Antioch College has been named a candidate for accreditation with the Higher Learning Commission, the school announced Monday.
The school also was granted a request for early initial accreditation, which means that a decision about whether the school will receive accreditation could happen as early as June 2016 — two years earlier than the traditional path.
Being named a candidate means students will have access to federal financial aid, including loans and Pell Grants, and that will create a new revenue stream for the school.
College President Mark Roosevelt said that the school is the only liberal arts college in the country seeking accreditation. About 25 liberal arts schools close every decade, he said.
“Antioch is sailing against tradition. We’re a 164-year-old start up,” he said.
The candidacy has many positive repercussions, Roosevelt said. The financial aid piece will allow the school to accept more students whose family incomes are not large. Additionally, he said, the school now can accept international students.

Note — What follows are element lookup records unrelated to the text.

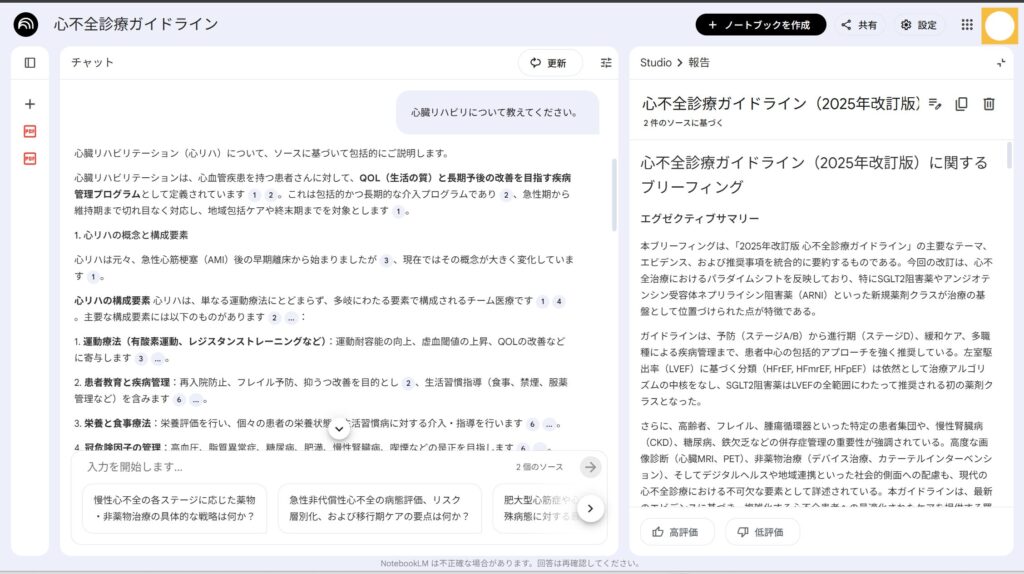Click the 更新 refresh button

coord(549,63)
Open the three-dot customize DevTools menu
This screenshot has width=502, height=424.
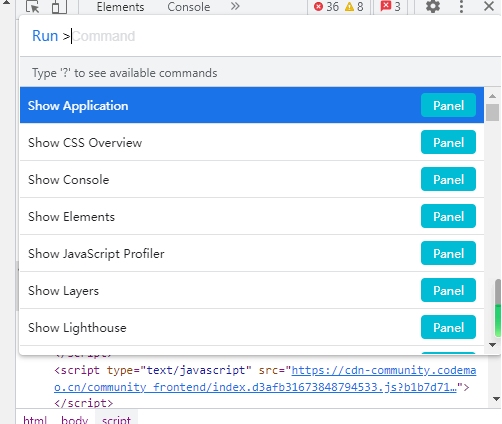click(x=461, y=6)
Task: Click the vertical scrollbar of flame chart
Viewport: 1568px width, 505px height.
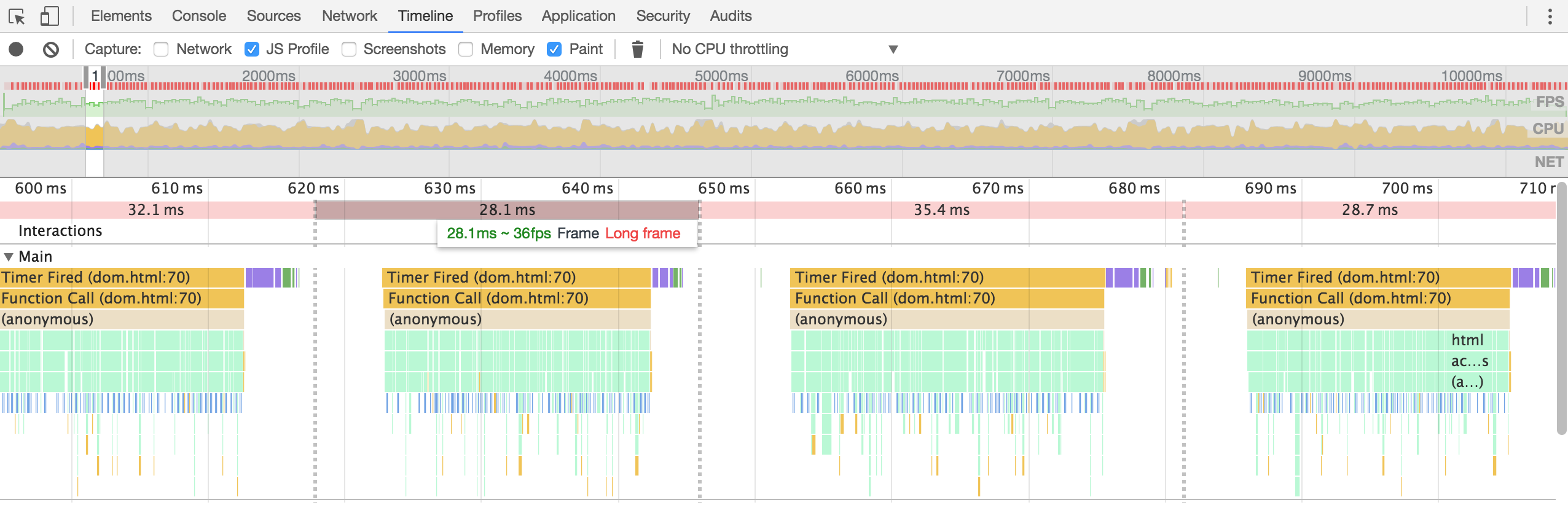Action: coord(1561,307)
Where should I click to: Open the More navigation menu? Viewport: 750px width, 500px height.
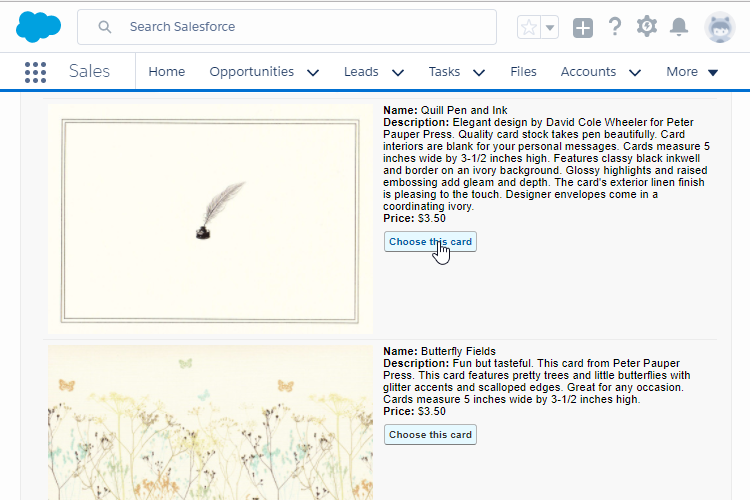pyautogui.click(x=692, y=72)
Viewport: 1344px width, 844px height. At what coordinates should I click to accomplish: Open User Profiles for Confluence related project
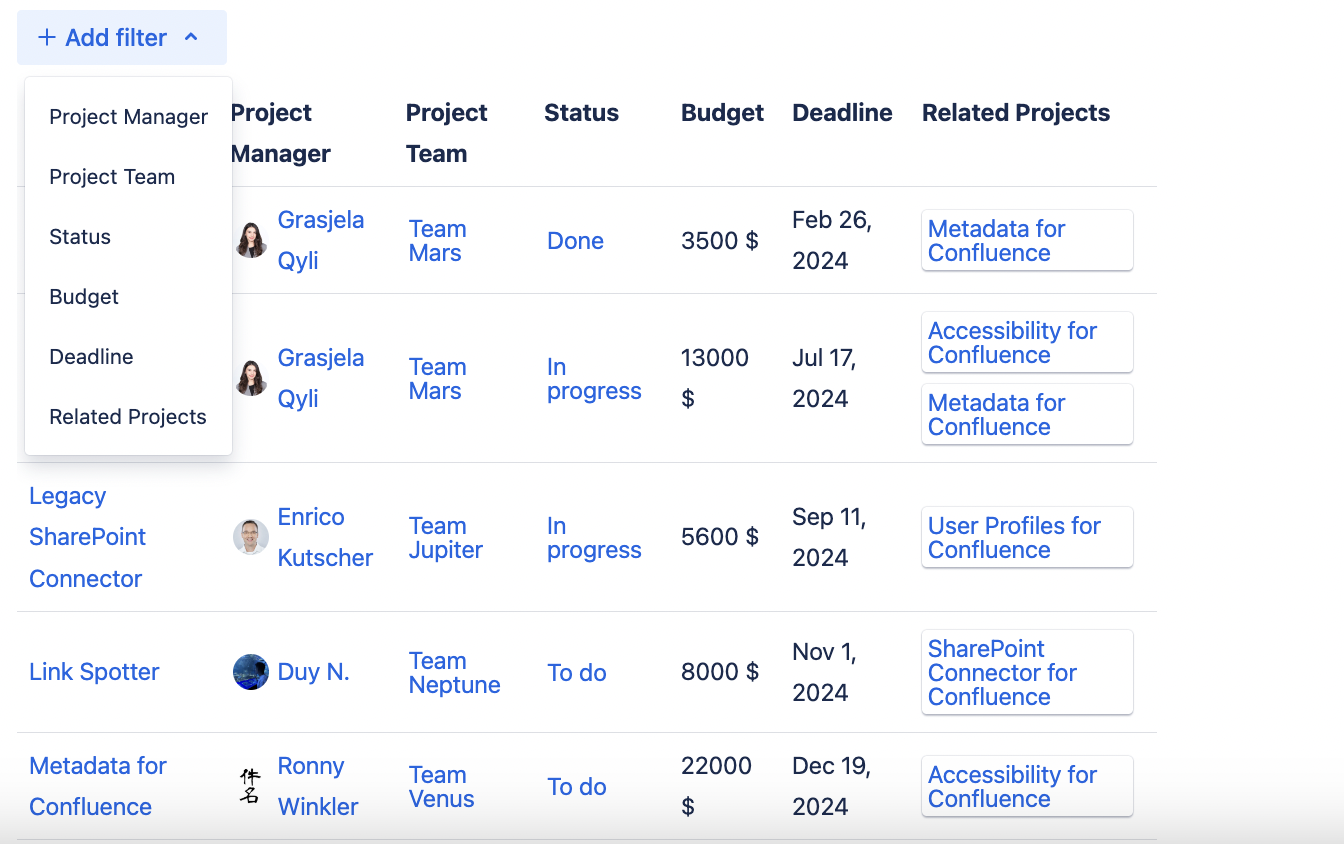(1014, 538)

“It’s a great step and an essential step,” he said.
The designation is an important one for the school that closed in 2008 after financial problems. Antioch re-opened in 2011.

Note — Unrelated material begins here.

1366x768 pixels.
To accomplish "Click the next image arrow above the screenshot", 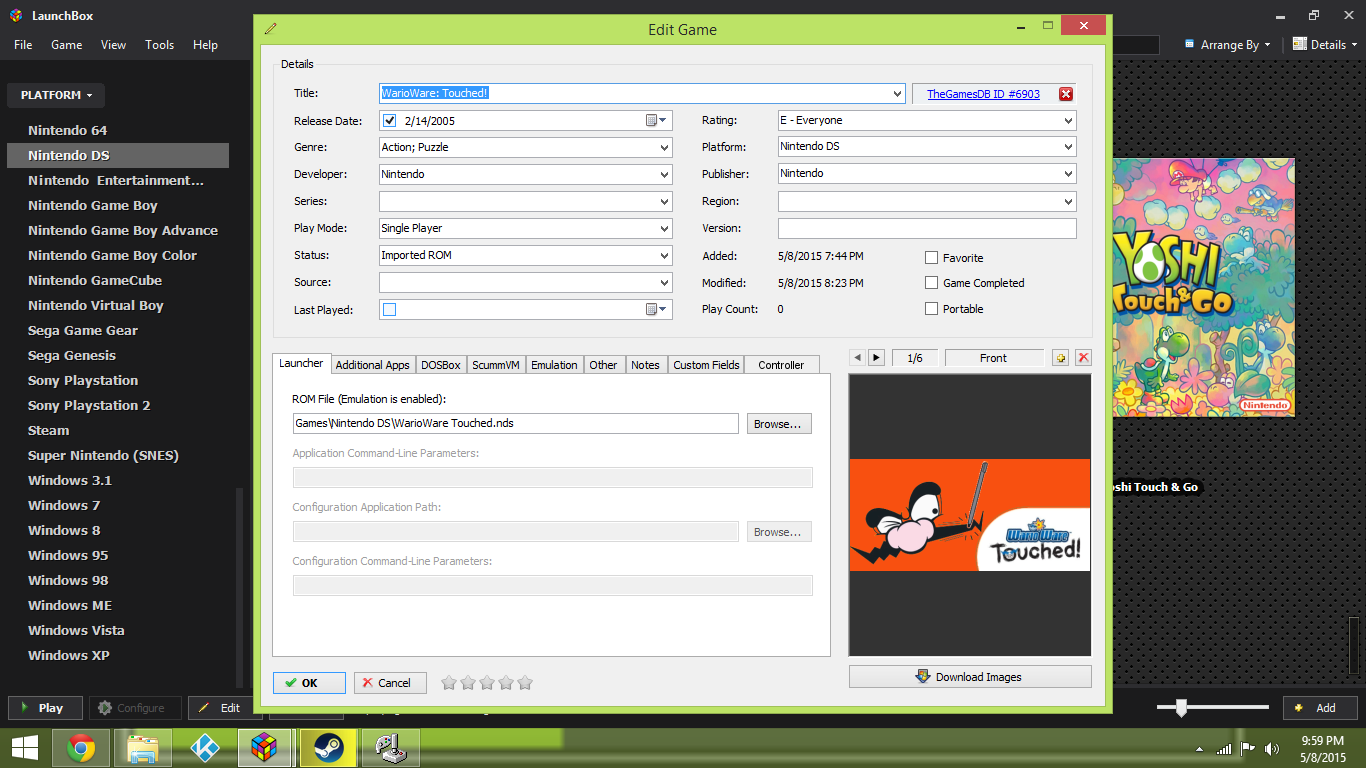I will 875,357.
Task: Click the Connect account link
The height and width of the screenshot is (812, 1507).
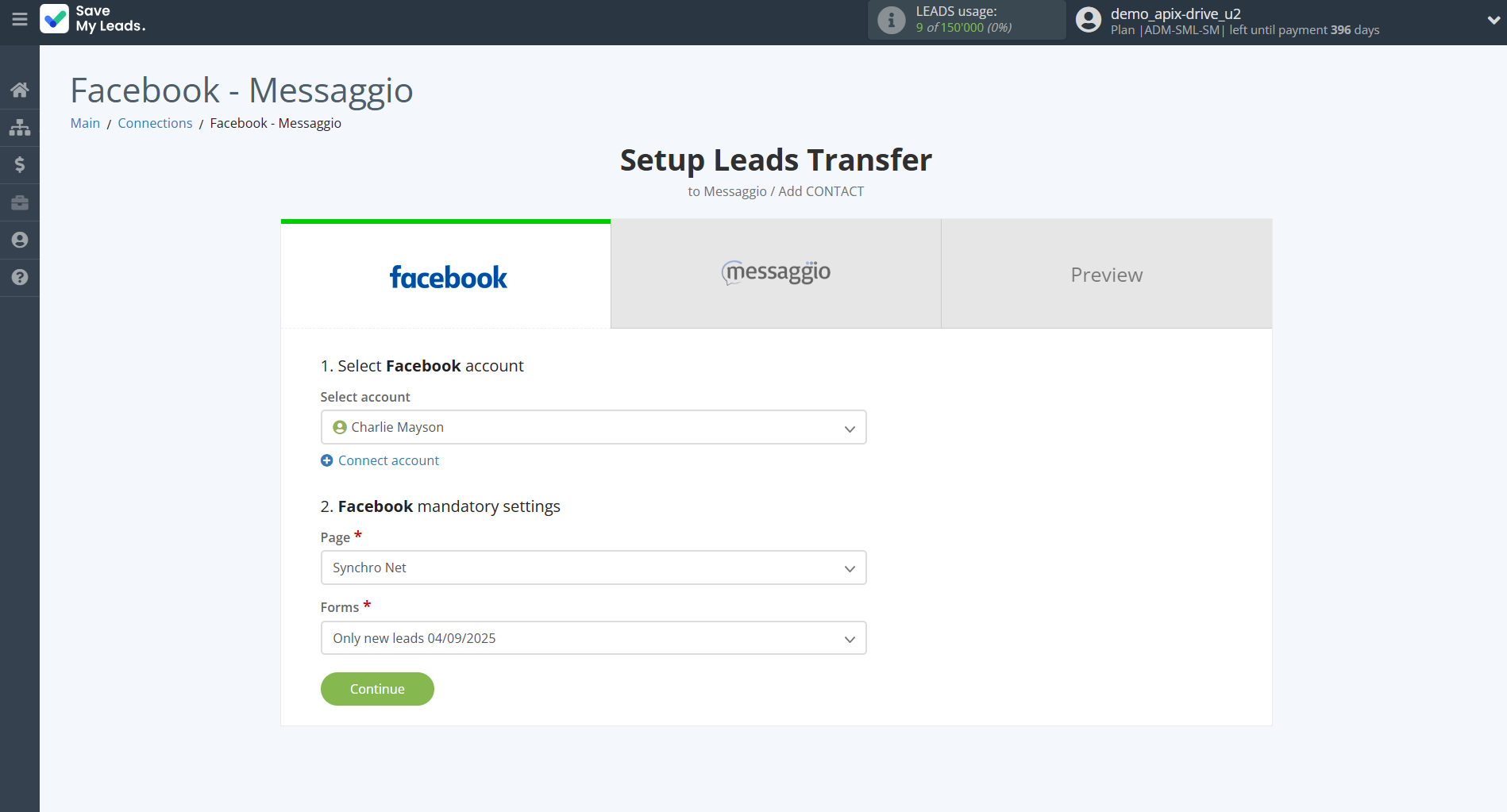Action: click(387, 460)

First-year student Frank Fortino said the prospect of accreditation is “extremely exciting.”
“It’s important for the school,” he said. “It means bringing in more students and being eligible for federal financial aid. It helps the school to grow.
“We’re moving together as a group.”
To be considered for candidacy, the school had to submit a self study. The Higher Learning Commission considered that self study and a report of a comprehensive evaluation team, a report by the Institutional Actions Council hearing committee and the college’s responses to the reports.

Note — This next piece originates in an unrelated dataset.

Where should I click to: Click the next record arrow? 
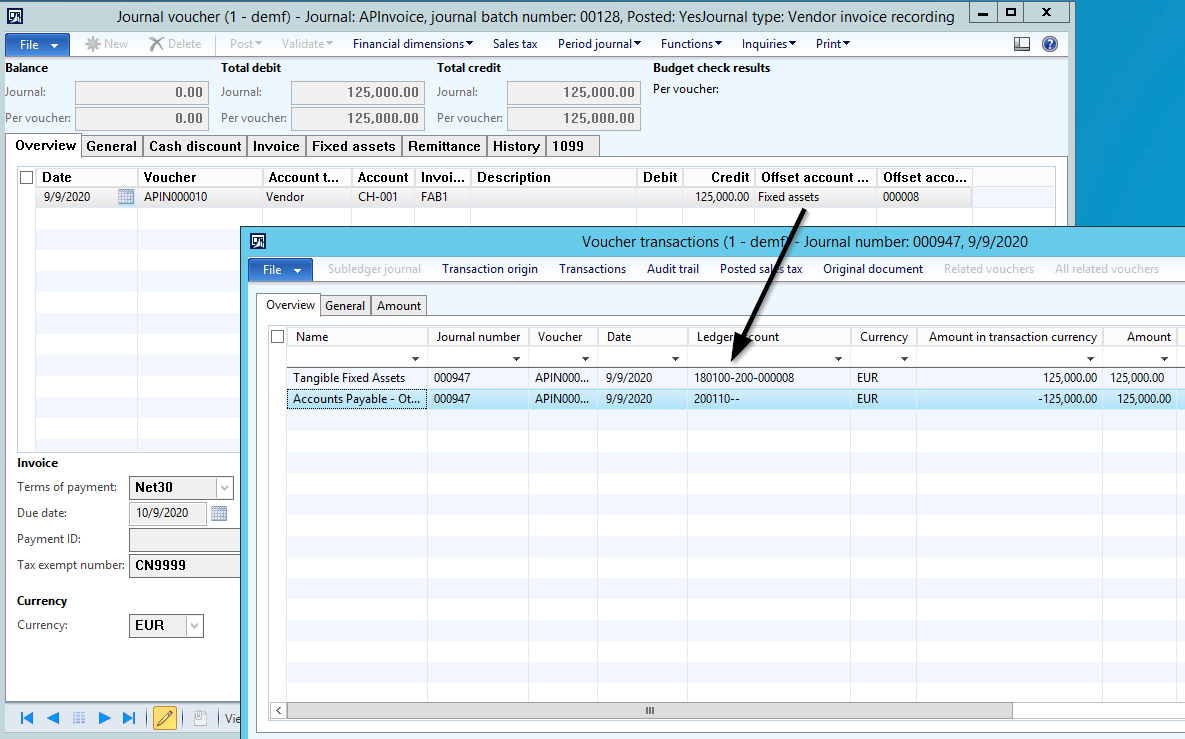coord(104,718)
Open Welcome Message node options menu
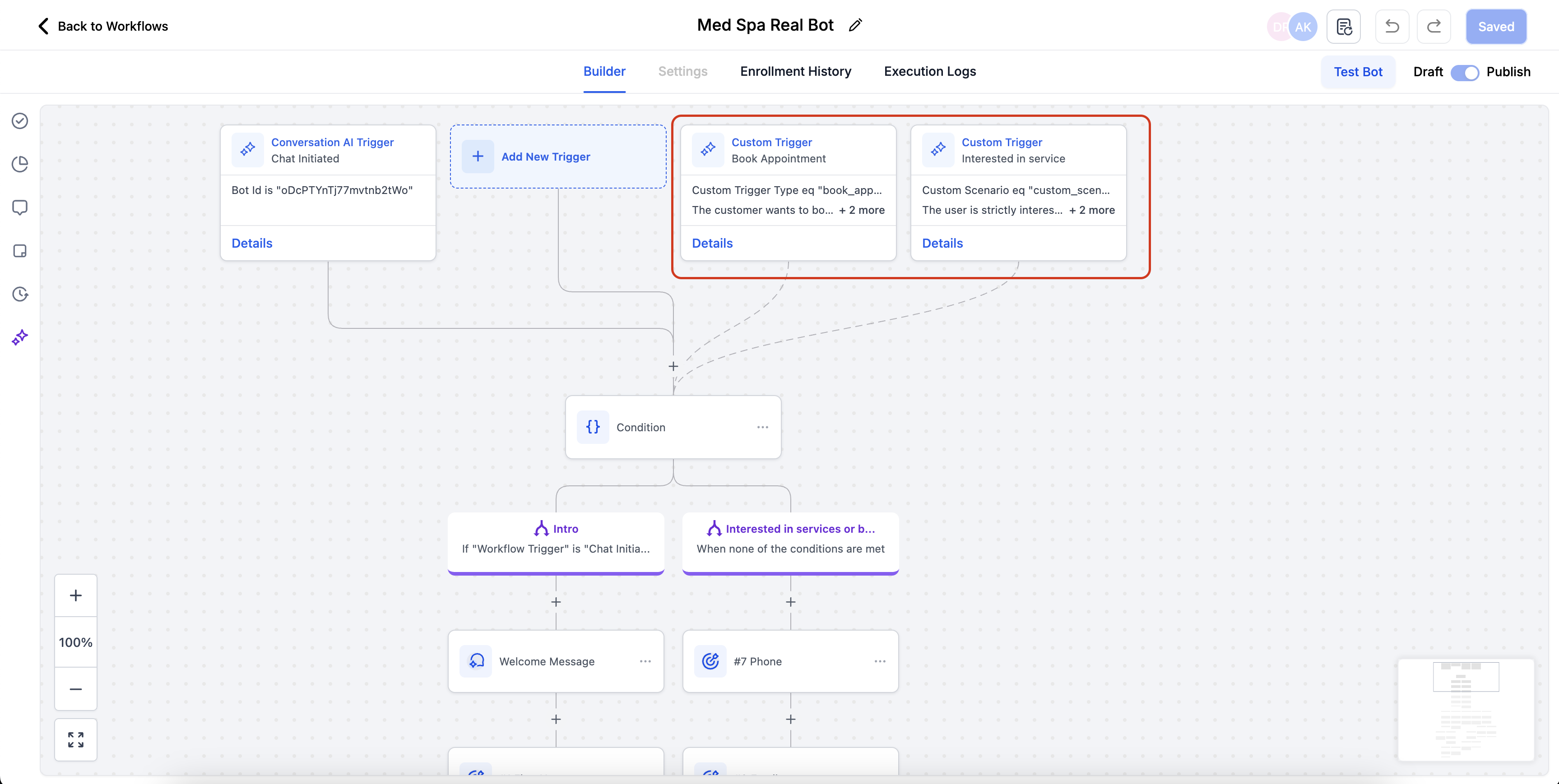 coord(645,661)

Roosevelt said the school will have to complete another self study, and another site team will come to the college to examine the school’s pedagogy and finances. Accreditors, he said, look to make sure you’re doing what you say you’re going to do and your ability to do it.
“It’s just exhale for one minute and then start going again,” he said. “There’s a lot of work to be done. But fast-track is nothing but positives for us.”
The school will offer a half-tuition Horace Mann Fellowship and other need-based aid for all students admitted to the entering class of 2015, according to the release from the school. The school received authorization from the Ohio Board of Regents in May 2011 to grant bachelor of arts and bachelor of science degrees.